EL5 to EL6: Pushing an in-place upgrade with Puppet

Posted by Ryan Uber | Bourne-Again Shell (bash),Enterprise Linux,Linux,Puppet,RPM | Saturday 7 January 2012 3:24 pm

EL6 is a large step up from the 5.x family – There are hundreds of improvements that every sysadmin will be eager to take advantage of; newer versions of most popular packages, a new kernel based on 2.6.32, new software added to the enterprise linux “base”, etc. With so many large changes to the operating system, in-place upgrades become harder. You have a gang of EL5.x boxes and want to move them to the 6.x distribution, but the fence between the two distributions is a fairly high one, the largest feat being the updates to YUM, python (2.6), and RPM itself (4.6+). You can’t read new RPM packages with an old version of RPM (pre-4.6 can’t read EL6-ready RPMs), and there is no 4.6 version of RPM available for the EL5 distribution. Upgrading core components such as glibc and python in-place can be scary too. However, the jump from EL5 to EL6 is not impossible. I’ll outline here how I was able to make it happen.

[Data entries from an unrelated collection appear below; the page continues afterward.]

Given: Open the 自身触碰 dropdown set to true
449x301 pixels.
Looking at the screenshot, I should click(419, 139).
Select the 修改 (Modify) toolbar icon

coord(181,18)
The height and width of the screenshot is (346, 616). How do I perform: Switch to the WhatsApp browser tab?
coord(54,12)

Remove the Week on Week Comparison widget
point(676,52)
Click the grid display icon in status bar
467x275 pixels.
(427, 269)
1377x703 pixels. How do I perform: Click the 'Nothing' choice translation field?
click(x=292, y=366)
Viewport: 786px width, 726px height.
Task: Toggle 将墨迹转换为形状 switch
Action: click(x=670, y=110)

What you can’t be afraid of to accomplish this

  1. Forcefully breaking RPM dependencies (will be resolved upon completion)
  2. Ignoring package checksum mismatches
  3. Rebooting

New version of RPM
Seeing how its not possible to install EL6 RPM’s with EL5′s stock version of RPM, the first thing to do is to get that newer version of RPM installed on your system. Keith Chambers, a friend and colleague of mine, recompiled RPM 4.6 against glibc 2.5 so that it would work with the current EL5 system. RPM 4.8 may have worked as well, but 4.6 worked for me, and I only needed to use this version during the big upgrade. RPM will replace itself with the stock EL6 version later on. For dependencies, I needed to include xz-libs and lua. I force-upgraded these packages (–nodeps). What you want to end up with is:

# rpm --version
RPM version 4.6.0

Patch YUM
Since the new RPM’s coming from the repo will be verified with a newer hashing algorithm than what YUM/python2.4 will recognize, I needed to make a few quick patches to YUM itself to force it to ignore conflicts. These ghetto-hack patches will be automatically removed from the system when YUM upgrades itself, so really this is only needed one time.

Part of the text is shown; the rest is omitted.